--- Data shown Enclosed Below ---

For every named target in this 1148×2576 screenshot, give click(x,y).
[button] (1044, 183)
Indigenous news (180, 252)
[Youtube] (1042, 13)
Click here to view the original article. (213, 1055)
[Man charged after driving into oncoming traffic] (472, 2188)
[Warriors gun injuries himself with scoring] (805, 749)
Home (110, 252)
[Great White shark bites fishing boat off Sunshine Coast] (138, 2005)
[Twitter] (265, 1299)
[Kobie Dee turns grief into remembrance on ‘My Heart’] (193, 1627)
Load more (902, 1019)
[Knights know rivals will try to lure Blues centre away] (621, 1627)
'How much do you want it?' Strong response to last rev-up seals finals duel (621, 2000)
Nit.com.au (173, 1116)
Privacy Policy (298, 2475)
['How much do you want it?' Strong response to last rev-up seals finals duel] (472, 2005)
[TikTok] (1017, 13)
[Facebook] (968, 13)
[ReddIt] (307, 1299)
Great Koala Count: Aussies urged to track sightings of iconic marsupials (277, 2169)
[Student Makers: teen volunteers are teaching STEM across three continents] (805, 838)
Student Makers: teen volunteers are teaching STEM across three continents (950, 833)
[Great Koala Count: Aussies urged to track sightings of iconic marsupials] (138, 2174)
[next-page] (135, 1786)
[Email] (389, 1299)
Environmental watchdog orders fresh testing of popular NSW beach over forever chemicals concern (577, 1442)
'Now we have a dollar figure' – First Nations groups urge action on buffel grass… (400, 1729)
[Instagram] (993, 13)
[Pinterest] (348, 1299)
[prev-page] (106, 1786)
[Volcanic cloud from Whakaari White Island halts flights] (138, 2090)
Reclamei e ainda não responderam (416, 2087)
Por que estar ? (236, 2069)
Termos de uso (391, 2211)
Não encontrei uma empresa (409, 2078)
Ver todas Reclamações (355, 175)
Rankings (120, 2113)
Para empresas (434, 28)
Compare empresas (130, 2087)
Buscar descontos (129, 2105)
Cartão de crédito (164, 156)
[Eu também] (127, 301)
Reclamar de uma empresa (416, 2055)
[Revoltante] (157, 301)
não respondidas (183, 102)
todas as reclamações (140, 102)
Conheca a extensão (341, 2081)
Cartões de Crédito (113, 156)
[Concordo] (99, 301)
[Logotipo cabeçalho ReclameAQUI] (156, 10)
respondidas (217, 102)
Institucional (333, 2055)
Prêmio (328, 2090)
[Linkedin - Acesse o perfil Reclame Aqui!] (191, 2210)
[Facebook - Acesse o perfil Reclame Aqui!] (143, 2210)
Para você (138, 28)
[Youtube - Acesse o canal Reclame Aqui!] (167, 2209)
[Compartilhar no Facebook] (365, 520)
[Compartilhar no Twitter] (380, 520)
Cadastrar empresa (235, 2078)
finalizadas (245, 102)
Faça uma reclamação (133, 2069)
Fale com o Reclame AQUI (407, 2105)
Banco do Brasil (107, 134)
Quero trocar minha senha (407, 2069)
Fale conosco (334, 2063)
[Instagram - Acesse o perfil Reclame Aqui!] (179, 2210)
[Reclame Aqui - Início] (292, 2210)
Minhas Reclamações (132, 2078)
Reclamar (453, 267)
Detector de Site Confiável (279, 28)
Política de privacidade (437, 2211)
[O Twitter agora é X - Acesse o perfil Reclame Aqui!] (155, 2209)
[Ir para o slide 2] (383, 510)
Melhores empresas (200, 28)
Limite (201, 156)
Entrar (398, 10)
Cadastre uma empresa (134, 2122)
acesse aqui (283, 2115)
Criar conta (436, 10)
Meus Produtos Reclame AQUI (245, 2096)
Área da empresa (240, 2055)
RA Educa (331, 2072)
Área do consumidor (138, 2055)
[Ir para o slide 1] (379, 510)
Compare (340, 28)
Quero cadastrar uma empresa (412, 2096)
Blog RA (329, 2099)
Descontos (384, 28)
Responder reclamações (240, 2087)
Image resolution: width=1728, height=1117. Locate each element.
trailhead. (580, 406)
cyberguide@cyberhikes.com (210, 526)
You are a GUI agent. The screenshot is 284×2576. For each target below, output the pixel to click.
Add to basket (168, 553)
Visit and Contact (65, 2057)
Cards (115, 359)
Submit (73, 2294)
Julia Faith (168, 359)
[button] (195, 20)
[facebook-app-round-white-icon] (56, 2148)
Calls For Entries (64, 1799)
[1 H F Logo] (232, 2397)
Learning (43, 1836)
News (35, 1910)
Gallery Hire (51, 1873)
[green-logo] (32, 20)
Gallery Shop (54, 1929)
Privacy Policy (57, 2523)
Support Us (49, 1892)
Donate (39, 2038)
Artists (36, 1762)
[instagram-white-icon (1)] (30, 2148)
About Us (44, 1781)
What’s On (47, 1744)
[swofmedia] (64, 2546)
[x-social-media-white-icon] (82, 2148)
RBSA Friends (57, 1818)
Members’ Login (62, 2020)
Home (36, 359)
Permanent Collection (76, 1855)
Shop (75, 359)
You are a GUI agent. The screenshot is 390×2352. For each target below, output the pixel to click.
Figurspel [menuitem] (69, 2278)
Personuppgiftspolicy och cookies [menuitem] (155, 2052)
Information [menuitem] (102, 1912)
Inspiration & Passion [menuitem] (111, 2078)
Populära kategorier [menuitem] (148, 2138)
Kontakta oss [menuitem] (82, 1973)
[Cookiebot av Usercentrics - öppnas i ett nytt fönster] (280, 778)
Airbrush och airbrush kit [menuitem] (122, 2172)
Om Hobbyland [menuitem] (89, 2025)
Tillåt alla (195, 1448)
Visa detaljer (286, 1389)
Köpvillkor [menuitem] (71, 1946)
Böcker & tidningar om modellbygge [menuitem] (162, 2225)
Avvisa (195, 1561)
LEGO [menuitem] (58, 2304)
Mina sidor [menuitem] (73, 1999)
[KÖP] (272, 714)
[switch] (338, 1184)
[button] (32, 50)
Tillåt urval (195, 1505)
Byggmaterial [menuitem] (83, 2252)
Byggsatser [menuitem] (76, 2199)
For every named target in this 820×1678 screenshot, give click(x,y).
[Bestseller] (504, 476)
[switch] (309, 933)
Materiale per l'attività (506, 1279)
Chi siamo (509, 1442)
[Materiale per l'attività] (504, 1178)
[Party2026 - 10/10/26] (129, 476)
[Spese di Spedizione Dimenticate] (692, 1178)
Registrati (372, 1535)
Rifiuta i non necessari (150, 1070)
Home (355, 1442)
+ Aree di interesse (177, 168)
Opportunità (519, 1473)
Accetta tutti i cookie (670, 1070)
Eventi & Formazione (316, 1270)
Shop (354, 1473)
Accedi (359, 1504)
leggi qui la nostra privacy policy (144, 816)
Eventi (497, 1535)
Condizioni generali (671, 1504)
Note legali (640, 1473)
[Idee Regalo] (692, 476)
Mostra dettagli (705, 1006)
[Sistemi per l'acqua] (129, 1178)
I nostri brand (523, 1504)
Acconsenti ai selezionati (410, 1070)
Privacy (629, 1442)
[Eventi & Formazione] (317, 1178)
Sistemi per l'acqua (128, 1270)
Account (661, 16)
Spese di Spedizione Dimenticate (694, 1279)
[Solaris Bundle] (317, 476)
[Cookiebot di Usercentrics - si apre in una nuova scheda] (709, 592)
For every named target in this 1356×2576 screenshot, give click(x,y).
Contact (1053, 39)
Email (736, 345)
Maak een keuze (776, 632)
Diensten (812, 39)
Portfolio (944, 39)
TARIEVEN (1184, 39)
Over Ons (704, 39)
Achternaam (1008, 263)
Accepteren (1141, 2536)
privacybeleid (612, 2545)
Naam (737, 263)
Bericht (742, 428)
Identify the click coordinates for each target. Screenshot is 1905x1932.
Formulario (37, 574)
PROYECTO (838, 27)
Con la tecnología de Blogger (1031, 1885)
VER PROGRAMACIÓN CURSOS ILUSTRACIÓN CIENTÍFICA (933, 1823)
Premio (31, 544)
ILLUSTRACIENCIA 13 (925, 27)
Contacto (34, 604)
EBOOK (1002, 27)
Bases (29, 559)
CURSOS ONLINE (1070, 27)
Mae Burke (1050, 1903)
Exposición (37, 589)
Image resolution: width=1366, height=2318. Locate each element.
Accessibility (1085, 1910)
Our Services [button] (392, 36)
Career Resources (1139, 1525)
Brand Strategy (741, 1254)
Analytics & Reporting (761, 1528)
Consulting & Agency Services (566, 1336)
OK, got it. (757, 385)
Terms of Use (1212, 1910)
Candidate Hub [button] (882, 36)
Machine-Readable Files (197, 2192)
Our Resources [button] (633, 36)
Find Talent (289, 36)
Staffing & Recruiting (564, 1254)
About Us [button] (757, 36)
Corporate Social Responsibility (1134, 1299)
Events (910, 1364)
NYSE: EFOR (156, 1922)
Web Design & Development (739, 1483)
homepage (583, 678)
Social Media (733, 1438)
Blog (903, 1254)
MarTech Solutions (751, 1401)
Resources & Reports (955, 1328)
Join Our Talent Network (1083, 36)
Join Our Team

--- End of Enclosed Data shown ---

From the first line of the data above through the line containing "[Warriors gun injuries", repeat each line exactly, and add nothing.

For every named target in this 1148×2576 screenshot, give click(x,y).
[button] (1044, 183)
Indigenous news (180, 252)
[Youtube] (1042, 13)
Click here to view the original article. (213, 1055)
[Man charged after driving into oncoming traffic] (472, 2188)
[Warriors gun injuries himself with scoring] (805, 749)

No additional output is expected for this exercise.